— START Source material —
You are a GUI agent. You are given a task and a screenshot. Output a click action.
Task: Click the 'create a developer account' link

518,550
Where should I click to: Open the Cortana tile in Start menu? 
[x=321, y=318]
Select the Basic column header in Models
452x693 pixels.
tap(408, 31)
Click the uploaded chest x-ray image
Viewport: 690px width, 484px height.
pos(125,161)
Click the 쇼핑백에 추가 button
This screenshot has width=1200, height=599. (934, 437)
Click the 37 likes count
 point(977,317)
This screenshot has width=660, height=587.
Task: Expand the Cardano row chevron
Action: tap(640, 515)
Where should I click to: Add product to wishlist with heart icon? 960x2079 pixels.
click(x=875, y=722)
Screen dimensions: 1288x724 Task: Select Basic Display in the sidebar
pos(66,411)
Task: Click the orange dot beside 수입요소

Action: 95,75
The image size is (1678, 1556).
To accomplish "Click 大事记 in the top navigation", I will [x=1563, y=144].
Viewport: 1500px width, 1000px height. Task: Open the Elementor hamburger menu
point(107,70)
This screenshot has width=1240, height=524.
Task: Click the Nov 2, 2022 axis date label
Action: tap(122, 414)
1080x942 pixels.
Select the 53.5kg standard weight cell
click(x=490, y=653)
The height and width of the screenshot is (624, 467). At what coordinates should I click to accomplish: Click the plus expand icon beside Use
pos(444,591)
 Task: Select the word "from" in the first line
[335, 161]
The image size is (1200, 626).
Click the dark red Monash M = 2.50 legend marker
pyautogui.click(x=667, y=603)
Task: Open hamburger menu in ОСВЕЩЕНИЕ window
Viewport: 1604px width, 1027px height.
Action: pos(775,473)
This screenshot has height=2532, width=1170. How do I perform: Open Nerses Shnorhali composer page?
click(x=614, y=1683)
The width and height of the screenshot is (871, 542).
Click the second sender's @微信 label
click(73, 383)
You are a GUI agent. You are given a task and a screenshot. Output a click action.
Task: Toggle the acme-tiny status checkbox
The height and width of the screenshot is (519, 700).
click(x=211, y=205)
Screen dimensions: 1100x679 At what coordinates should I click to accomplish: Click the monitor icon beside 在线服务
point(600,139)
— END Source material —
## Instruction
Can you retype the entries word for word, starting at the very first line and ending at the line that contains "click(73, 383)", with both of those lines included?

## Complete output
You are a GUI agent. You are given a task and a screenshot. Output a click action.
Task: Click the 'create a developer account' link

518,550
Where should I click to: Open the Cortana tile in Start menu? 
[x=321, y=318]
Select the Basic column header in Models
452x693 pixels.
tap(408, 31)
Click the uploaded chest x-ray image
Viewport: 690px width, 484px height.
pos(125,161)
Click the 쇼핑백에 추가 button
This screenshot has width=1200, height=599. (934, 437)
Click the 37 likes count
 point(977,317)
This screenshot has width=660, height=587.
Task: Expand the Cardano row chevron
Action: tap(640, 515)
Where should I click to: Add product to wishlist with heart icon? 960x2079 pixels.
click(x=875, y=722)
Screen dimensions: 1288x724 Task: Select Basic Display in the sidebar
pos(66,411)
Task: Click the orange dot beside 수입요소

Action: 95,75
The image size is (1678, 1556).
To accomplish "Click 大事记 in the top navigation", I will [x=1563, y=144].
Viewport: 1500px width, 1000px height. Task: Open the Elementor hamburger menu
point(107,70)
This screenshot has width=1240, height=524.
Task: Click the Nov 2, 2022 axis date label
Action: tap(122, 414)
1080x942 pixels.
Select the 53.5kg standard weight cell
click(x=490, y=653)
The height and width of the screenshot is (624, 467). At what coordinates should I click to accomplish: Click the plus expand icon beside Use
pos(444,591)
 Task: Select the word "from" in the first line
[335, 161]
The image size is (1200, 626).
Click the dark red Monash M = 2.50 legend marker
pyautogui.click(x=667, y=603)
Task: Open hamburger menu in ОСВЕЩЕНИЕ window
Viewport: 1604px width, 1027px height.
Action: pos(775,473)
This screenshot has height=2532, width=1170. How do I perform: Open Nerses Shnorhali composer page?
click(x=614, y=1683)
The width and height of the screenshot is (871, 542).
Click the second sender's @微信 label
click(73, 383)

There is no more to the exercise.